Monitoring production in unconventional reservoirs is crucial for assessing change from stimulated rock volume to drained rock volume over time. While reservoir engineering data has traditionally been the cornerstone for such analysis, this study posits that the geochemistry of produced fluids, particularly molecular geochemistry, offers vital insights. Focusing on diamondoids, a distinct class of ultra-stable hydrocarbons, this research aims to utilize their unique characteristics for monitoring production in reservoirs with relatively high thermal maturity. The study proposes that changes in diamondoid composition over time can be effectively correlated with the source-rock diamondoid fingerprint, offering a novel method to trace and interpret production zone variations through time.
This study employed time-series production monitoring in an unconventional muddy carbonate reservoir. Over a period of 22 months, five time-lapse fluid samples were systematically collected from the separator during the flowback phase. In the laboratory, these samples underwent geochemical analysis including sample preparation and fractionation was carried out using liquid chromatography. The targeted analysis of diamondoid compounds was then conducted using the advanced technique of gas chromatography coupled with triple quadrupole mass spectrometry. This sophisticated approach allowed for precise detection and quantification of diamondoids. Finally, the diamondoid data was integrated with additional geological and engineering data to enable comprehensive interpretation and analysis.

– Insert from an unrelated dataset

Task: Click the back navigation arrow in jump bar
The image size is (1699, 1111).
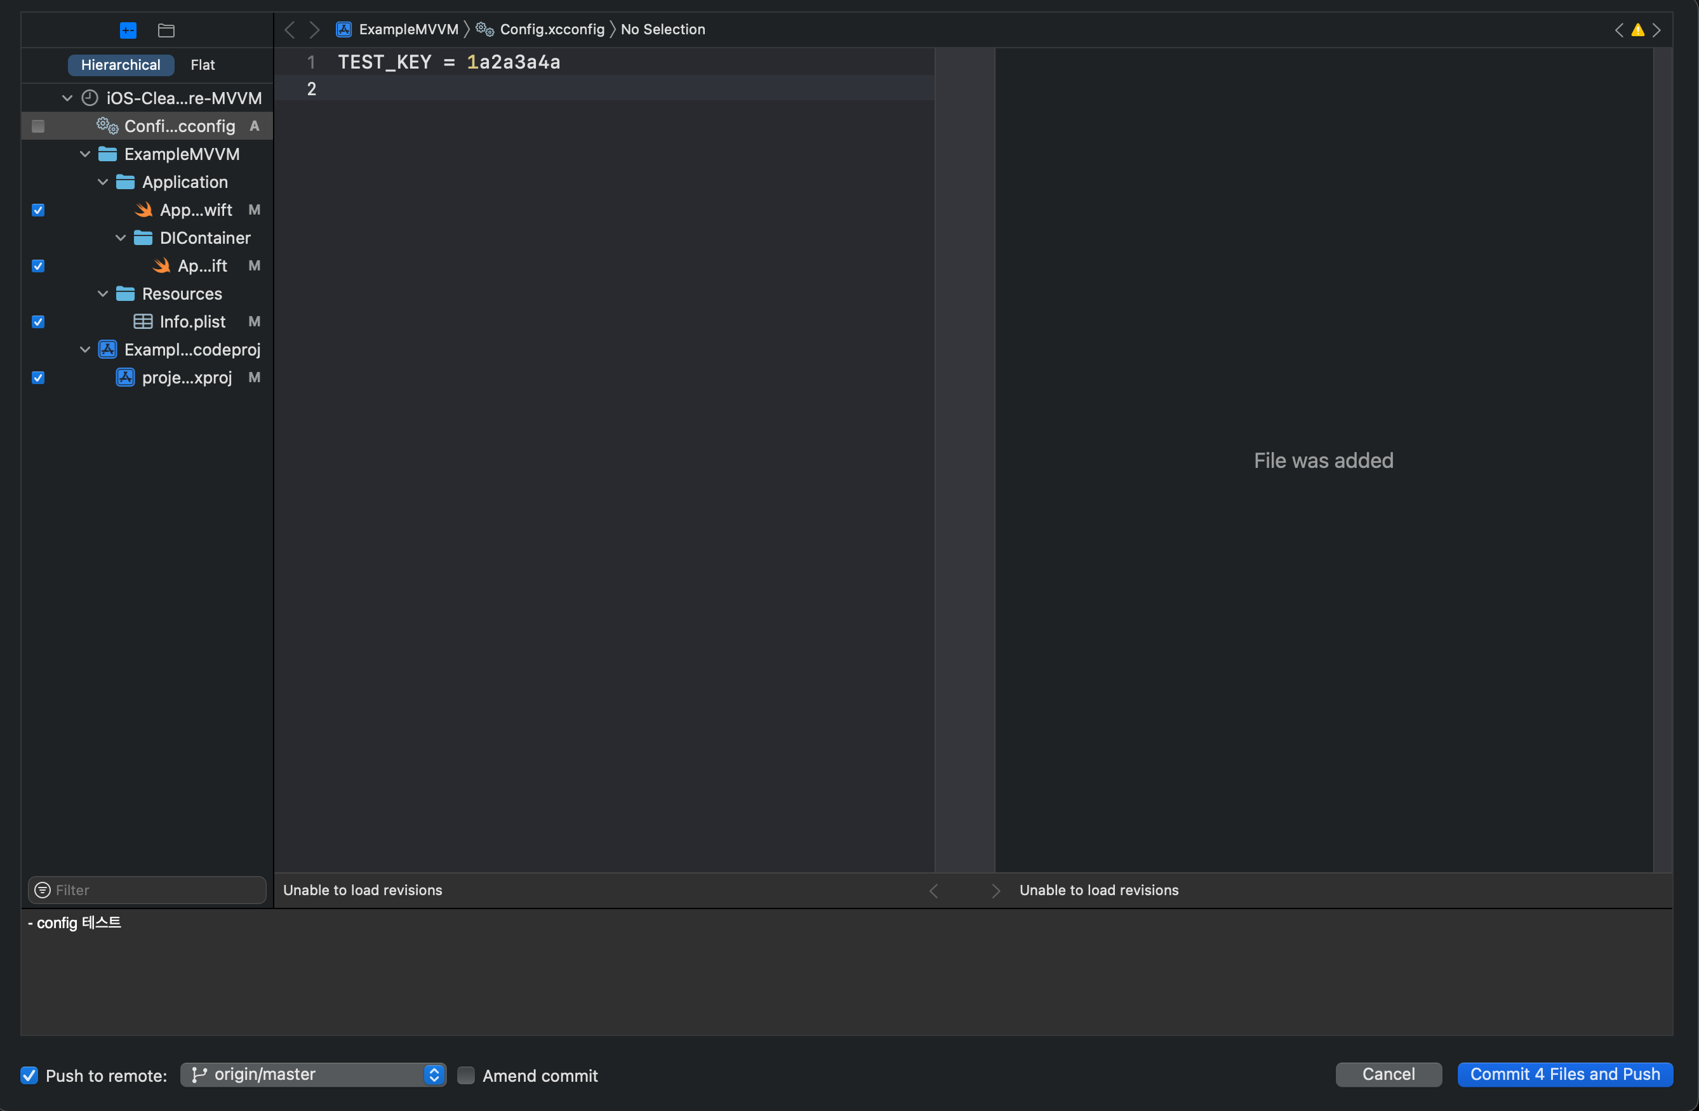Action: pyautogui.click(x=290, y=29)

The analysis focused on a range of diamondoids, including lower diamondoids such as adamantane, diamantane, and trimantane. Across the fluid samples, a consistent decreasing trend was observed in their concentrations. Notably, the ratio of trimantane to methyldiamantanes demonstrated a decreasing pattern over time, punctuated by some anomalies. This trend in the lower diamondoids was complemented by intriguing patterns in higher diamondoids like triamantanes, tetramantanes, pentamantanes, and hexamantane. These higher diamondoids revealed an interesting overlap across the time-series samples, particularly between the samples from Time 3 and Time 5, each displaying a distinctive fingerprint.
The time-lapse analysis of diamondoids in unconventional reservoirs represents a significant advancement in reservoir characterization and monitoring. The ultra-stability of diamondoids, which resist alterations even under high thermal maturation, positions them as an ideal geochemical tool for tracking molecular changes in produced fluids. This approach is particularly effective in highlighting reservoir zones where there are abrupt changes in the drained rock volume. Such insights are crucial for optimizing production, as they offer a clearer understanding of fluid dynamics post-stimulation.